A Russian court found a historian guilty of sexually assaulting his adopted daughter on Wednesday, but said he would be freed in November, a verdict his lawyer and supporters disputed saying it was based on a fabricated case to punish him for his work.

State prosecutors had sought a 15-year jail term for Yuri Dmitriev, 64, a historian who has unearthed Stalin-era mass graves and chronicled state repressions.

The court in northwest Russia sentenced him to three and a half years.
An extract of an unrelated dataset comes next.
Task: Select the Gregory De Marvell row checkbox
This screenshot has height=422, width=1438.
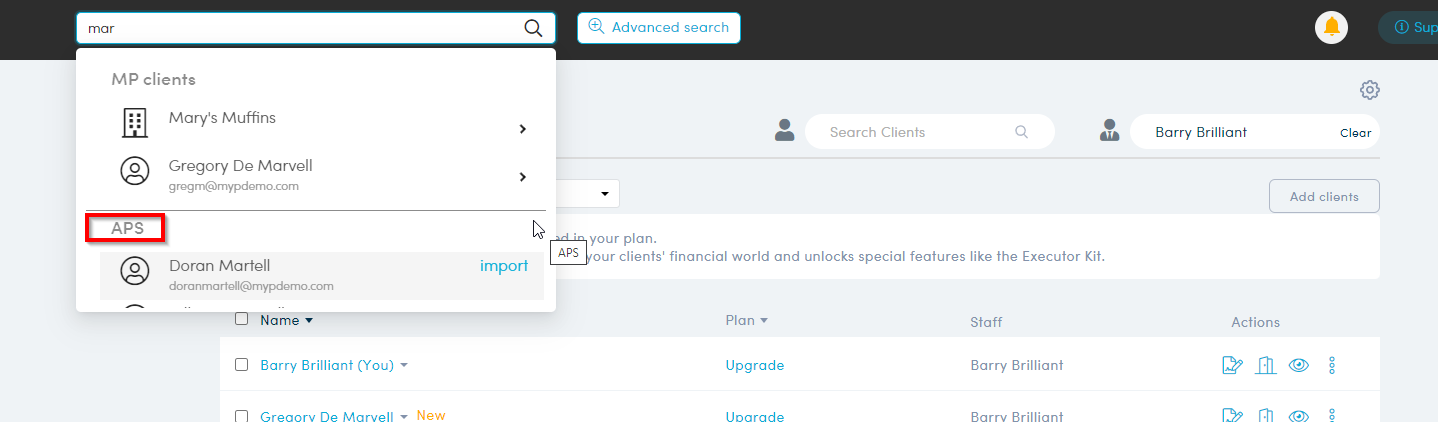Action: (241, 416)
That means he will be released in a matter of months because of time already served, a prospect welcomed by supporters.

But though acquitted of other charges, the ruling, likely to be appealed by his lawyer, leaves him convicted of a serious crime he says he did not commit.
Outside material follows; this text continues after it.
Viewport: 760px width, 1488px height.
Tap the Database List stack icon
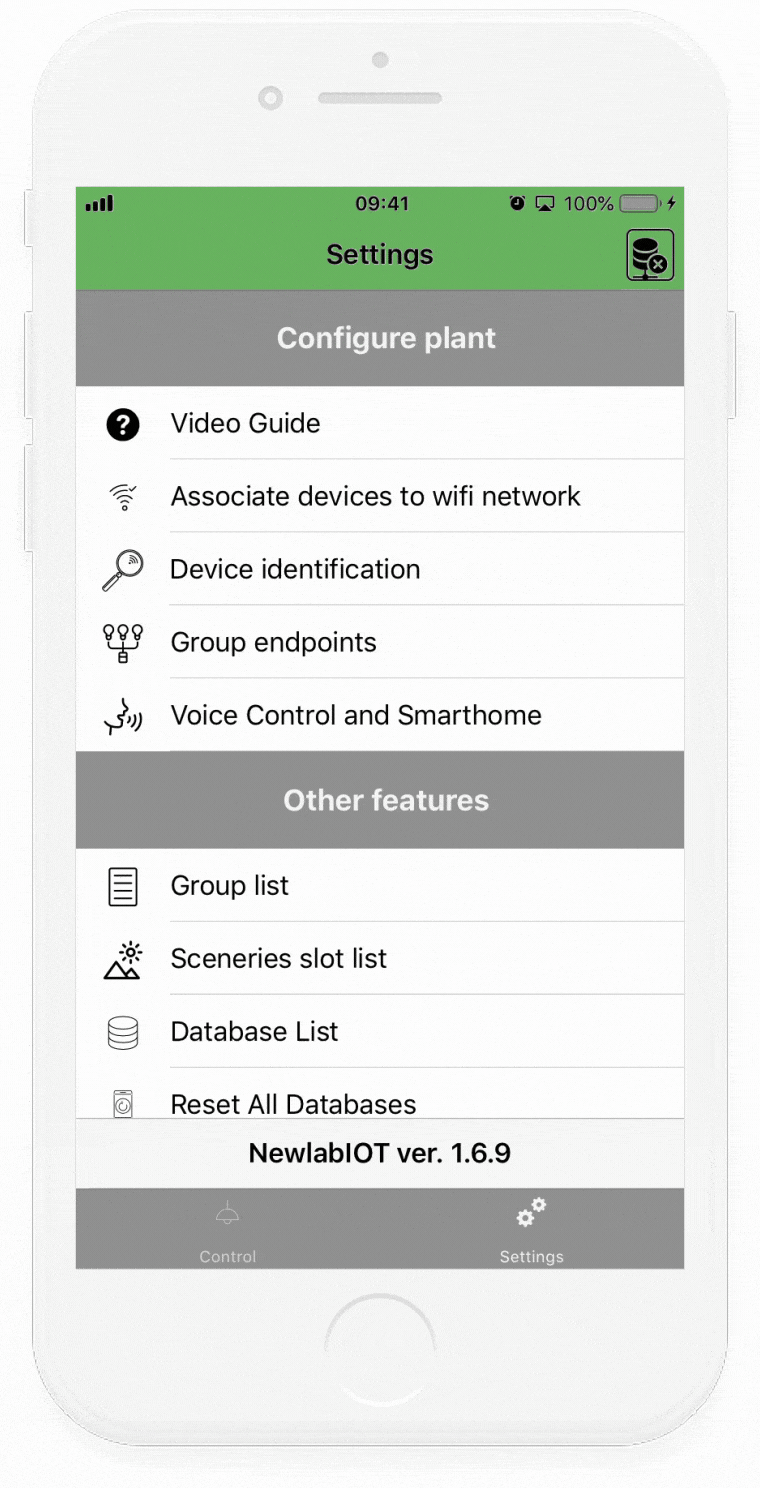click(x=123, y=1032)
Memorial, a rights group where Dmitriev works, said the accusations were groundless and that the sentence, though milder than prosecutors had sought, was not fair.

"These charges have already taken away more than three years of freedom from Yuri Dmitriev and crippled the fate of his adopted daughter," Memorial said in a statement.
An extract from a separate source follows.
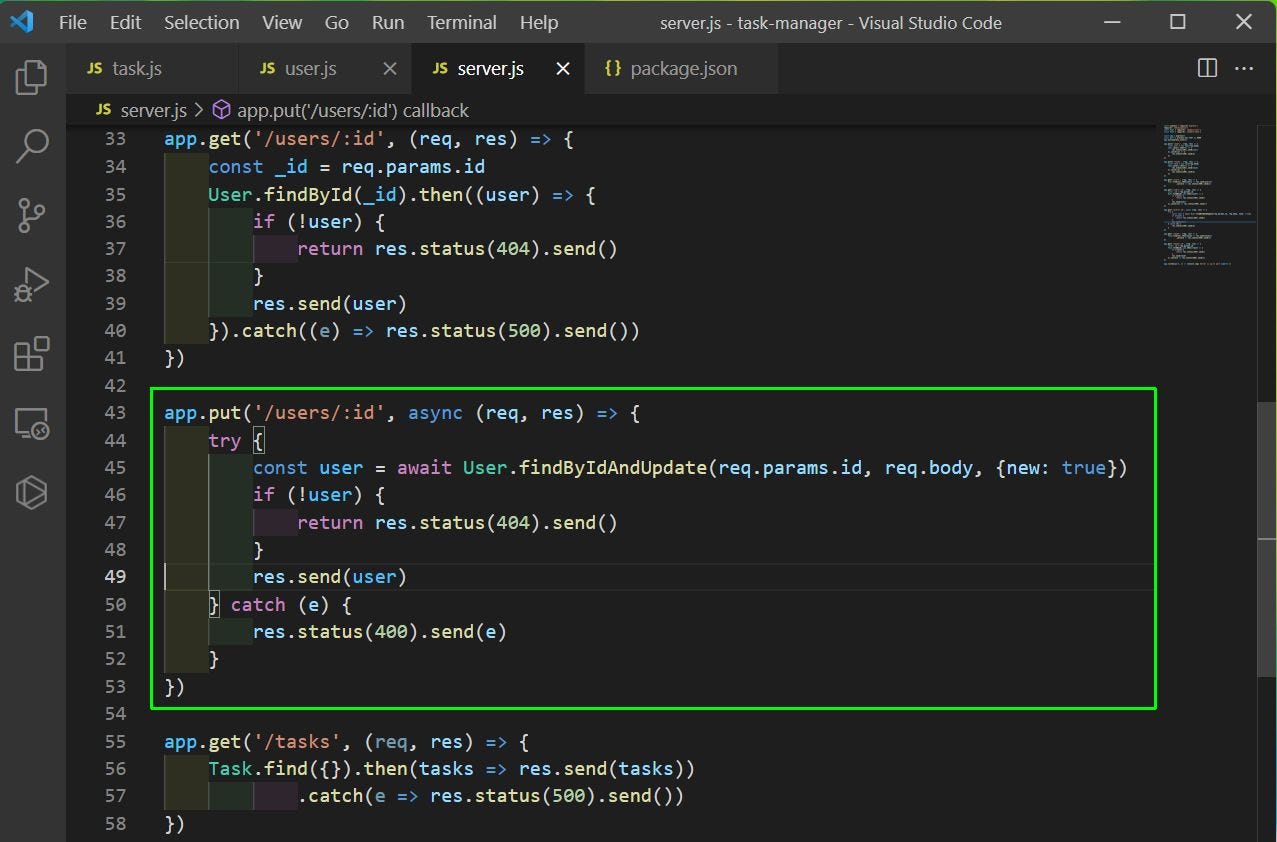Viewport: 1277px width, 842px height.
Task: Open the Run and Debug view
Action: tap(32, 284)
A first trial in 2018 cleared him of charges of child pornography involving his adopted daughter. But that ruling was annulled and he was arrested on a new charge shortly afterwards.

Fellow historians, rights activists and some leading cultural figures say Dmitriev was framed because his focus on Stalin's crimes has become politically untenable in a modern Russia where the dominant state narrative is of a great nation rising from its knees.

They say his real crime was dedicating himself to documenting Stalin's 1937-38 Great Terror, in which nearly 700,000 people were executed, according to conservative official estimates.

Dmitriev found a mass grave after the Soviet breakup containing thousands of bodies of people held in Stalin's Gulag network of prison camps.

The Kremlin has said it is not involved in his case. Asked whether it was politically-motivated, state prosecutors have said the case is based on real evidence.